Looks like former Ambassador Peter Galbraith is running for governor for sure.
The latest sign? Galbraith just sent out an e-mail to Democrats around the state announcing that he is giving "serious consideration" to becoming a candidate for governor and criticizing the incumbent Republican, Jim Douglas, for "six years of stagnation."
In the e-mail, Galbraith also discloses he has created a fund along with the state party called the Vermont Leadership Fund to, as he puts it, "support Democratic leaders on all levels around the state, and cultivate new leaders who will help build Vermont's future."
Party officials say the fund is not a candidate PAC, but clearly having Galbraith as the face of the fund is a signal he wants to be a player on the Vermont political scene this year.
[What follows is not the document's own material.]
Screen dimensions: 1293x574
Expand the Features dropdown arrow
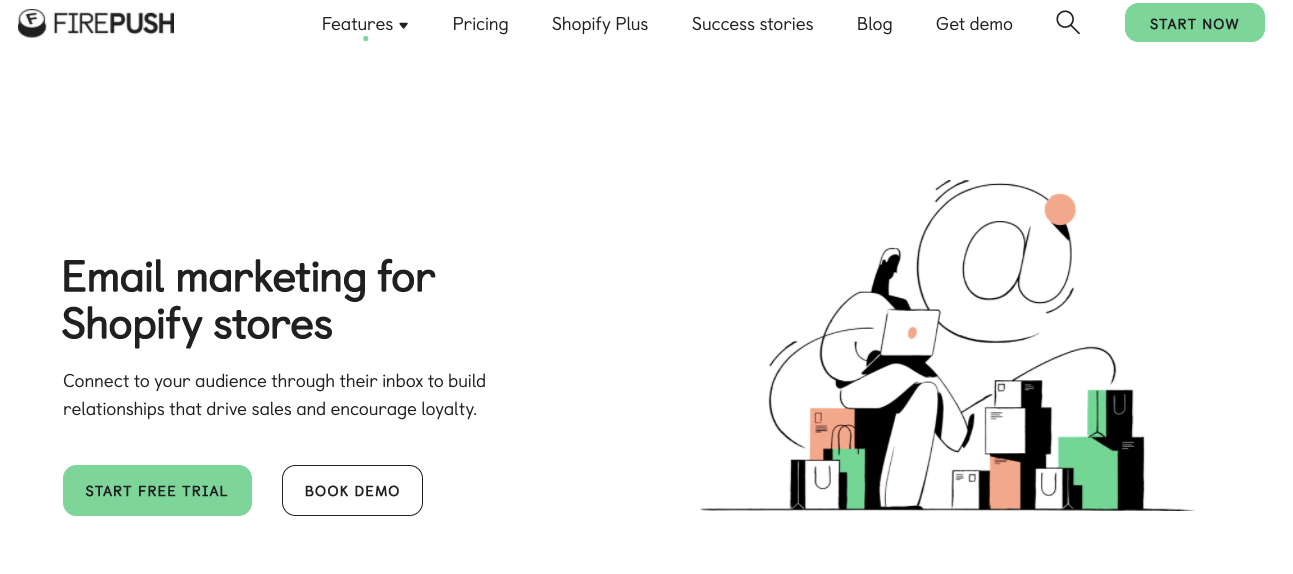[x=404, y=25]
For a look at the full text of the e-mail, click
HERE.
Galbraith, the son of the famed economist John Kenneth Galbraith, is best known as an international diplomat, as a U.S. ambassador to Croatia in the 1980s and a U.N. ambassador to East Timor in the 1990s. He's also written a well-regarded book on Iraq called "The End of Iraq." But the guy's got electoral politics in his blood: As a 20-something in the 1970s, he was chair of the Vermont Democratic Party.
There are other Ds thinking of taking the plunge, like Sen. John Campbell. But only Galbraith, with this move, has taken it to the next level.